**Directions for this task:**
Extend the excerpt on changing the default storage class in the Ceph RADOS Gateway, continuing directly after its final line.

**Source excerpt:**
<<<<

Let’s break the commands down. The first command is used to add a new storage class to the placement rule in the zonegroup. While the second command applies to the zone (the ceph cluster) which maps a data pool and any other attributes to the newly added storage class.

First command:

  • radosgw-admin zonegroup placement add – add a placement to the zonegroup
  • --rgw-zonegroup default – apply to the zonegroup called default
  • --placement-id cold-data-placement – set the placement rule to cold-data-placement
  • --storage-class cold-data-new-storage-class – add a storage class cold-data-new-storage-class to the placement rule

Second command:

  • radosgw-admin zone placement add – add a placement to the zone
  • --rgw-zone default – apply to the zone called default
  • --placement-id cold-data-placement – set the placement rule to cold-data-placement
  • --storage-class cold-data-new-storage-class – set the storage class to the newly added, cold-data-new-storage-class
  • --data-pool default.rgw.buckets.cold-data-new-storage-pool – map the data pool default.rgw.buckets.cold-data-new-storage-pool to the newly added storage class
  • --compression lz4 – apply lz4 compression to the objects that will be uploaded

Changing Default Storage Class

There are two ways to change the default storage class. This can be done with an undocumented flag to radosgw-admin that applies it globally or it can be done per user by setting the default_storage_class attribute for the user.

  • These changes apply to new buckets only, and if both are set then the user attribute takes precedence.
  • These changes are not relevant if the client sends the x-amz-storage-class header as STANDARD without the user specifying a storage class. In that case, the storage class included in the header will be chosen.

Globally

Currently, radosgw-admin accepts an undocumented --storage-class flag for changing the default storage class for a particular placement rule.

1. In the first command, we are setting a storage class (which is not STANDARD) as the default for an already existing placement rule. The output of this command simply shows us that there are multiple storage classes for the placement rule. However it does not tell us if it’s the default yet.

$ radosgw-admin zonegroup placement default \

--rgw-zonegroup default \

--placement-id cold-data-placement \

--storage-class cold-data-new-storage-class

[

{

"key": "cold-data-placement",

"val": {

"name": "cold-data-placement",

"tags": [],

"storage_classes": [

"STANDARD",

"cold-data-new-storage-class"

>>>>

**Data provided:**
<<<<

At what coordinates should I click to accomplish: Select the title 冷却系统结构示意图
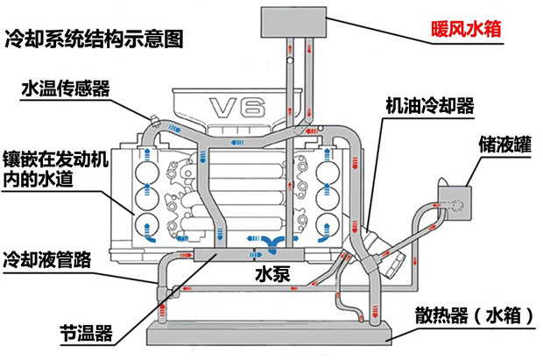click(x=94, y=39)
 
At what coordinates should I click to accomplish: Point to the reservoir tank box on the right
click(x=454, y=202)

>>>>

**Result of this exercise:**
]

}

},

[...]

  • radosgw-admin zonegroup placement default – set a default placement rule (and storage class) for a zonegroup
  • --rgw-zonegroup default – apply to the zonegroup named default
  • --placement-id cold-data-placement – set the placement rule cold-data-placement as the default
  • --storage-class cold-data-new-storage-class – set the storage class cold-data-new-storage-class (belonging to cold-data-placement) as the default

2. The second command confirms that the default placement rule and the default storage class for that placement rule is the one we intended to set. Then we update the period to commit our changes.

$ radosgw-admin zonegroup get

[...]

"default_placement": "cold-data-placement/cold-data-new-storage-class",

[...]

$ radosgw-admin period update --commit

[...]

"default_placement": "cold-data-placement/cold-data-new-storage-class",

[...]

  • radosgw-admin zonegroup get – fetches attributes set for the current default zonegroup.
  • radosgw-admin period update --commit – update the period (increment the epoch) with our changes included.

3. Then from a client, let’s create a new user so there are no defaults set, a new bucket and inspect its placement_rule.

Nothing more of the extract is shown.